WriteGirl
- Founded: 2001
- Founder: Keren Taylor
- Type: Non-Profit 501(c)(3)
- Focus: Partnering Writing Mentors and Mentees, workshops
- Location: Los Angeles, California;
- Region served: Los Angeles, California
- Website: http://www.writegirl.org

= WriteGirl =

Non-profit that partners writing mentors and mentees

WriteGirl is a Los Angeles–based project of Community Partners, founded by Keren Taylor in 2001. Taylor was recognized by CNN as a "CNN Hero" in 2021. The organization's focus is connecting professional women writers in Los Angeles, CA with underserved teenage girls who might not otherwise have access to creative writing or mentoring programs. The mentoring program focuses on creative writing and empowerment through self-expression. WriteGirl Alum Amanda Gorman, was chosen as the Inaugural Poet for the 59th Inaugural Ceremonies on Jan. 20, 2021, when Joe Biden was sworn in as President of the United States. In 2013, WriteGirl was honored by-then first lady, Michelle Obama, with the National Arts and Humanities Youth Program Award.

==WriteGirl Mentorship Program==
WriteGirl was founded by Keren Taylor in 2001. The program is based on one-on-one mentoring and monthly creative writing workshops where girls are given techniques, insights, and topics for writing in all genres from professional women writers. Workshops and mentoring sessions explore poetry, fiction, creative non-fiction, songwriting, journalism, screenwriting, playwriting, persuasive writing, journal writing, and editing.
★ ★ ★
> **Task set**:
**1)** Name every person mentioned in the text about WriteGirl.
**2)** According to the text about WriteGirl, what award did the organization receive in 2013?

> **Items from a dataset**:
★ ★ ★
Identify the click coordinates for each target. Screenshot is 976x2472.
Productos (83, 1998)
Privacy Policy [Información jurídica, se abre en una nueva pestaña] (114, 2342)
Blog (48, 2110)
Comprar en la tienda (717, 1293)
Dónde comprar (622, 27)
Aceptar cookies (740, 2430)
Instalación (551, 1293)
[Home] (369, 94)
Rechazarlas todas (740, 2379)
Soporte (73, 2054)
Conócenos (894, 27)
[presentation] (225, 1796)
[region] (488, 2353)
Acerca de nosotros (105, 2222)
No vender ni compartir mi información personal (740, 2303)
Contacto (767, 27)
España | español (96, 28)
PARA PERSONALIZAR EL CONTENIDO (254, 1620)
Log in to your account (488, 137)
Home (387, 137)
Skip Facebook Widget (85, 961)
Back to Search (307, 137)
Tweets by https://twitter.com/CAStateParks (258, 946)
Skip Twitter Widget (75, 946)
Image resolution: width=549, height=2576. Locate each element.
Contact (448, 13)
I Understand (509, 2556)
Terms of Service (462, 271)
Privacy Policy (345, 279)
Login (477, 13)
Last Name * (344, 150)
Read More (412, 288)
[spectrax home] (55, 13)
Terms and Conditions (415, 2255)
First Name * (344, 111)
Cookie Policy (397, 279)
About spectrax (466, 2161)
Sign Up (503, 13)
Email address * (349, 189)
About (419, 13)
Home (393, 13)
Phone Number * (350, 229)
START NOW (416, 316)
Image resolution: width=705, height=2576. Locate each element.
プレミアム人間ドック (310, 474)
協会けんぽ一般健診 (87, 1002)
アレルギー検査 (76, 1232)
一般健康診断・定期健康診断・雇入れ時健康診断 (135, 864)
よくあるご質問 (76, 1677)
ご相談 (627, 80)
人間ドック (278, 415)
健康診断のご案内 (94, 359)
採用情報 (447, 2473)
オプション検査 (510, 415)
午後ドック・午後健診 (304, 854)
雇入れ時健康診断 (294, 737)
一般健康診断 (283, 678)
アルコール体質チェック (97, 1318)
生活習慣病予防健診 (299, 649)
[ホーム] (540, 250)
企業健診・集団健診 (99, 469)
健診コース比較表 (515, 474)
★ ★ ★
> **Per-task answers**:
**1)** Keren Taylor, Amanda Gorman, Joe Biden, Michelle Obama

**2)** The National Arts and Humanities Youth Program Award.